▶ [Recorded data]:
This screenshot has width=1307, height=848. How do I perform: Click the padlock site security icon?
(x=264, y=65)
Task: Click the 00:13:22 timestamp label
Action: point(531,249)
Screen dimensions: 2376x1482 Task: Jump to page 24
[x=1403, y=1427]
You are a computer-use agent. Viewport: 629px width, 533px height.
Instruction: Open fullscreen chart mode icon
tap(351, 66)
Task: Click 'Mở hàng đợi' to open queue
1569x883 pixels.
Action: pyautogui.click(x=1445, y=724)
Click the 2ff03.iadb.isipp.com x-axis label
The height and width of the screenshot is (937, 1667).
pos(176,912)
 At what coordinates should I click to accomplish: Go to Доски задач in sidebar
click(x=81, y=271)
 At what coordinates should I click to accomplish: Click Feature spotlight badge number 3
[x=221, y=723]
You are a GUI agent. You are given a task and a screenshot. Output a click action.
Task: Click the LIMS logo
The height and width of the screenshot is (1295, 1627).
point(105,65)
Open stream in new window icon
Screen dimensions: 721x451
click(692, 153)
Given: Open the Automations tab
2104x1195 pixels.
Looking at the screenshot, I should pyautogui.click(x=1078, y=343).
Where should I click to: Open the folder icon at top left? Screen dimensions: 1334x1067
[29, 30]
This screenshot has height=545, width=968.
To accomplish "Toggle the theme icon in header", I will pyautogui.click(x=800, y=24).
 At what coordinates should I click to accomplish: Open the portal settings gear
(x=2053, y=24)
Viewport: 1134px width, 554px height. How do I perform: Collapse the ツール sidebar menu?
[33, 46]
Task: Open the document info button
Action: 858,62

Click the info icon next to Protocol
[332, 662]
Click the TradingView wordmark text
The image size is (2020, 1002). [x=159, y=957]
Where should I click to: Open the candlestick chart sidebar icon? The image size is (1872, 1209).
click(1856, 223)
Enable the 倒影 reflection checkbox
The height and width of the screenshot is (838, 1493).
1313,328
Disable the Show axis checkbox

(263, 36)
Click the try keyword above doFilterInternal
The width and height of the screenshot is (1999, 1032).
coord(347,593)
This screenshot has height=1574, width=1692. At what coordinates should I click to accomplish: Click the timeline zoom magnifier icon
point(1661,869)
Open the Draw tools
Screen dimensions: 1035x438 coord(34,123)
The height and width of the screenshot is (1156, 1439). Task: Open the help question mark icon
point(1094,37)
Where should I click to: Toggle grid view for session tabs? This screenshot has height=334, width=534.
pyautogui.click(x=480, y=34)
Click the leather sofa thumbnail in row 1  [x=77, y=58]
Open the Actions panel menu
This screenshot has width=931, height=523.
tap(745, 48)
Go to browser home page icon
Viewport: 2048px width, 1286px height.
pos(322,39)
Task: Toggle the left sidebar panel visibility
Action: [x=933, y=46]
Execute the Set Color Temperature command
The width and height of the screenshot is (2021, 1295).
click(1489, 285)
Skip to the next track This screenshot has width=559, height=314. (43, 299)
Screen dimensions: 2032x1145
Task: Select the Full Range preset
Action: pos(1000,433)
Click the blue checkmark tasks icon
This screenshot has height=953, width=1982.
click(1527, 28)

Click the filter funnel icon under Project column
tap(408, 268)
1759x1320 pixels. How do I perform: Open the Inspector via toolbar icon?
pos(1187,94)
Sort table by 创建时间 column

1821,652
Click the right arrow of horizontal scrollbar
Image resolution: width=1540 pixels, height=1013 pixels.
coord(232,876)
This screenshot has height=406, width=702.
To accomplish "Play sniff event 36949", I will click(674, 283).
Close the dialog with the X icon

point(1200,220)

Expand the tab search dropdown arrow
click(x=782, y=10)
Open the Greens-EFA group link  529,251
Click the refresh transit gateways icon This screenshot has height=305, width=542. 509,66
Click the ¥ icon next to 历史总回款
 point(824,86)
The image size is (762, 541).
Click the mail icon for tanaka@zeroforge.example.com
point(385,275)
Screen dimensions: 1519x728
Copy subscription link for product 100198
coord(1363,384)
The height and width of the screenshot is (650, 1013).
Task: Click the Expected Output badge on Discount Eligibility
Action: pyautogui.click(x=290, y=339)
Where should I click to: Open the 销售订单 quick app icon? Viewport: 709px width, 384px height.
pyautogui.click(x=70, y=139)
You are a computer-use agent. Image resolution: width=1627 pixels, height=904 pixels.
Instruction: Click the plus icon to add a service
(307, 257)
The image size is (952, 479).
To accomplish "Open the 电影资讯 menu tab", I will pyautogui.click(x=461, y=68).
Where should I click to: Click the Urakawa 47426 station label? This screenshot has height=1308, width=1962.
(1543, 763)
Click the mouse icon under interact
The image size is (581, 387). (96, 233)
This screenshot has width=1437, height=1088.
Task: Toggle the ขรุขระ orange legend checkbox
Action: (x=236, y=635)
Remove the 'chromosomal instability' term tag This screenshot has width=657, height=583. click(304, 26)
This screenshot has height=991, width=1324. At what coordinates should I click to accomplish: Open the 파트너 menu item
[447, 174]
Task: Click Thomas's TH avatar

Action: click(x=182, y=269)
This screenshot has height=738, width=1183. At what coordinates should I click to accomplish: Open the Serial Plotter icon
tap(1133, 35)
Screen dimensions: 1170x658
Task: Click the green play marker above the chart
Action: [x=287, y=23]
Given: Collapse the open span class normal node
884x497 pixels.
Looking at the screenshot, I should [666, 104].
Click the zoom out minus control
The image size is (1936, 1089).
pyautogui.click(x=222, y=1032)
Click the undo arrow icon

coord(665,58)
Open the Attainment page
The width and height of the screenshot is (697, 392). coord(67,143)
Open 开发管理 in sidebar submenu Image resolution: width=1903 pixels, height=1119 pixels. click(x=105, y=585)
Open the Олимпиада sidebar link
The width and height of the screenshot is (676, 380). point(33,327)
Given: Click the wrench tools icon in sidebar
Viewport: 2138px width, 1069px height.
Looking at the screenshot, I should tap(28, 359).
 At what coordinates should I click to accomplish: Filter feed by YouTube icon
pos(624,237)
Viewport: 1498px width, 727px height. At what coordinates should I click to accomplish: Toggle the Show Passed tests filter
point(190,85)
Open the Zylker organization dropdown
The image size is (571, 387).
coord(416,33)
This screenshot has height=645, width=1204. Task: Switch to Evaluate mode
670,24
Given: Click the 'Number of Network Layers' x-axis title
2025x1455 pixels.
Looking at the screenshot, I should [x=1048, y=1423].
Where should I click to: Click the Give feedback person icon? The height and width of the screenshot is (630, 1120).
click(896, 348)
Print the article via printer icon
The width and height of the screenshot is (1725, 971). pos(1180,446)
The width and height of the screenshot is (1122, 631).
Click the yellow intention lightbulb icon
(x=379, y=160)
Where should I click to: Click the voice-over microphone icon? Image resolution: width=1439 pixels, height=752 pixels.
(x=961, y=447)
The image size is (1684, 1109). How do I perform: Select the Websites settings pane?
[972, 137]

▶ [Description of the task]: All records shown above are to be given again verbatim.

▶ [Answer space]:
This screenshot has width=1307, height=848. How do I perform: Click the padlock site security icon?
(x=264, y=65)
Task: Click the 00:13:22 timestamp label
Action: point(531,249)
Screen dimensions: 2376x1482 Task: Jump to page 24
[x=1403, y=1427]
You are a computer-use agent. Viewport: 629px width, 533px height.
Instruction: Open fullscreen chart mode icon
tap(351, 66)
Task: Click 'Mở hàng đợi' to open queue
1569x883 pixels.
Action: pyautogui.click(x=1445, y=724)
Click the 2ff03.iadb.isipp.com x-axis label
The height and width of the screenshot is (937, 1667).
pos(176,912)
 At what coordinates should I click to accomplish: Go to Доски задач in sidebar
click(x=81, y=271)
 At what coordinates should I click to accomplish: Click Feature spotlight badge number 3
[x=221, y=723]
You are a GUI agent. You are given a task and a screenshot. Output a click action.
Task: Click the LIMS logo
The height and width of the screenshot is (1295, 1627).
point(105,65)
Open stream in new window icon
Screen dimensions: 721x451
click(692, 153)
Given: Open the Automations tab
2104x1195 pixels.
Looking at the screenshot, I should pyautogui.click(x=1078, y=343).
Where should I click to: Open the folder icon at top left? Screen dimensions: 1334x1067
[29, 30]
This screenshot has height=545, width=968.
To accomplish "Toggle the theme icon in header", I will pyautogui.click(x=800, y=24).
 At what coordinates should I click to accomplish: Open the portal settings gear
(x=2053, y=24)
Viewport: 1134px width, 554px height. How do I perform: Collapse the ツール sidebar menu?
[33, 46]
Task: Open the document info button
Action: 858,62

Click the info icon next to Protocol
[332, 662]
Click the TradingView wordmark text
The image size is (2020, 1002). [x=159, y=957]
Where should I click to: Open the candlestick chart sidebar icon? The image size is (1872, 1209).
click(1856, 223)
Enable the 倒影 reflection checkbox
The height and width of the screenshot is (838, 1493).
1313,328
Disable the Show axis checkbox

(263, 36)
Click the try keyword above doFilterInternal
The width and height of the screenshot is (1999, 1032).
coord(347,593)
This screenshot has height=1574, width=1692. At what coordinates should I click to accomplish: Click the timeline zoom magnifier icon
point(1661,869)
Open the Draw tools
Screen dimensions: 1035x438 coord(34,123)
The height and width of the screenshot is (1156, 1439). Task: Open the help question mark icon
point(1094,37)
Where should I click to: Toggle grid view for session tabs? This screenshot has height=334, width=534.
pyautogui.click(x=480, y=34)
Click the leather sofa thumbnail in row 1  [x=77, y=58]
Open the Actions panel menu
This screenshot has width=931, height=523.
tap(745, 48)
Go to browser home page icon
Viewport: 2048px width, 1286px height.
pos(322,39)
Task: Toggle the left sidebar panel visibility
Action: [x=933, y=46]
Execute the Set Color Temperature command
The width and height of the screenshot is (2021, 1295).
click(1489, 285)
Skip to the next track This screenshot has width=559, height=314. (43, 299)
Screen dimensions: 2032x1145
Task: Select the Full Range preset
Action: pos(1000,433)
Click the blue checkmark tasks icon
This screenshot has height=953, width=1982.
click(1527, 28)

Click the filter funnel icon under Project column
tap(408, 268)
1759x1320 pixels. How do I perform: Open the Inspector via toolbar icon?
pos(1187,94)
Sort table by 创建时间 column

1821,652
Click the right arrow of horizontal scrollbar
Image resolution: width=1540 pixels, height=1013 pixels.
coord(232,876)
This screenshot has height=406, width=702.
To accomplish "Play sniff event 36949", I will click(674, 283).
Close the dialog with the X icon

point(1200,220)

Expand the tab search dropdown arrow
click(x=782, y=10)
Open the Greens-EFA group link  529,251
Click the refresh transit gateways icon This screenshot has height=305, width=542. 509,66
Click the ¥ icon next to 历史总回款
 point(824,86)
The image size is (762, 541).
Click the mail icon for tanaka@zeroforge.example.com
point(385,275)
Screen dimensions: 1519x728
Copy subscription link for product 100198
coord(1363,384)
The height and width of the screenshot is (650, 1013).
Task: Click the Expected Output badge on Discount Eligibility
Action: pyautogui.click(x=290, y=339)
Where should I click to: Open the 销售订单 quick app icon? Viewport: 709px width, 384px height.
pyautogui.click(x=70, y=139)
You are a computer-use agent. Image resolution: width=1627 pixels, height=904 pixels.
Instruction: Click the plus icon to add a service
(307, 257)
The image size is (952, 479).
To accomplish "Open the 电影资讯 menu tab", I will pyautogui.click(x=461, y=68).
Where should I click to: Click the Urakawa 47426 station label? This screenshot has height=1308, width=1962.
(1543, 763)
Click the mouse icon under interact
The image size is (581, 387). (96, 233)
This screenshot has width=1437, height=1088.
Task: Toggle the ขรุขระ orange legend checkbox
Action: (x=236, y=635)
Remove the 'chromosomal instability' term tag This screenshot has width=657, height=583. click(304, 26)
This screenshot has height=991, width=1324. At what coordinates should I click to accomplish: Open the 파트너 menu item
[447, 174]
Task: Click Thomas's TH avatar

Action: click(x=182, y=269)
This screenshot has height=738, width=1183. At what coordinates should I click to accomplish: Open the Serial Plotter icon
tap(1133, 35)
Screen dimensions: 1170x658
Task: Click the green play marker above the chart
Action: [x=287, y=23]
Given: Collapse the open span class normal node
884x497 pixels.
Looking at the screenshot, I should [666, 104].
Click the zoom out minus control
The image size is (1936, 1089).
pyautogui.click(x=222, y=1032)
Click the undo arrow icon

coord(665,58)
Open the Attainment page
The width and height of the screenshot is (697, 392). coord(67,143)
Open 开发管理 in sidebar submenu Image resolution: width=1903 pixels, height=1119 pixels. click(x=105, y=585)
Open the Олимпиада sidebar link
The width and height of the screenshot is (676, 380). point(33,327)
Given: Click the wrench tools icon in sidebar
Viewport: 2138px width, 1069px height.
Looking at the screenshot, I should tap(28, 359).
 At what coordinates should I click to accomplish: Filter feed by YouTube icon
pos(624,237)
Viewport: 1498px width, 727px height. At what coordinates should I click to accomplish: Toggle the Show Passed tests filter
point(190,85)
Open the Zylker organization dropdown
The image size is (571, 387).
coord(416,33)
This screenshot has height=645, width=1204. Task: Switch to Evaluate mode
670,24
Given: Click the 'Number of Network Layers' x-axis title
2025x1455 pixels.
Looking at the screenshot, I should [x=1048, y=1423].
Where should I click to: Click the Give feedback person icon? The height and width of the screenshot is (630, 1120).
click(896, 348)
Print the article via printer icon
The width and height of the screenshot is (1725, 971). pos(1180,446)
The width and height of the screenshot is (1122, 631).
Click the yellow intention lightbulb icon
(x=379, y=160)
Where should I click to: Click the voice-over microphone icon? Image resolution: width=1439 pixels, height=752 pixels.
(x=961, y=447)
The image size is (1684, 1109). How do I perform: Select the Websites settings pane?
[972, 137]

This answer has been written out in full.